Cross-sectional focusing of red blood cells in a constricted microfluidic channel

TL;DR

This study investigates how constrictions in microfluidic channels influence the three-dimensional distribution and focusing of red blood cells, revealing geometry-induced effects and deformability-dependent trapping.

Contribution

It provides detailed 3D analysis of cell focusing in constricted microchannels, highlighting the impact of geometry and flow conditions on cell distribution.

Findings

Cells focus towards channel faces after constriction

Focusing magnitude increases with Reynolds number

Red blood cell trapping depends on cell deformability

Abstract

Constrictions in blood vessels and microfluidic devices can dramatically change the spatial distribution of passing cells or particles and are commonly used in biomedical cell sorting applications. However, the three-dimensional nature of cell focusing in the channel cross-section remains poorly investigated.
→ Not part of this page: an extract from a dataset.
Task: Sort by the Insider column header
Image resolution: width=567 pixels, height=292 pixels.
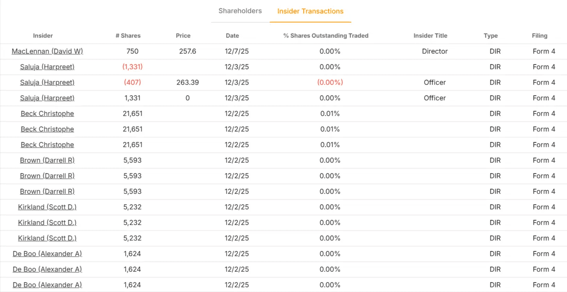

Here, we explore the cross-sectional distribution of living and rigid red blood cells passing a constricted microfluidic channel by tracking individual cells in multiple layers across the channel depth and across the channel width. While cells are homogeneously distributed in the channel cross-section pre-contraction, we observe a strong geometry-induced focusing towards the four channel faces post-contraction. The magnitude of this cross-sectional focusing effect increases with increasing Reynolds number for both living and rigid red blood cells. We discuss how this non-uniform cell distribution downstream of the contraction results in an apparent double-peaked velocity profile in particle image velocimetry analysis and show that trapping of red blood cells in the recirculation zones of the abrupt construction depends on cell deformability.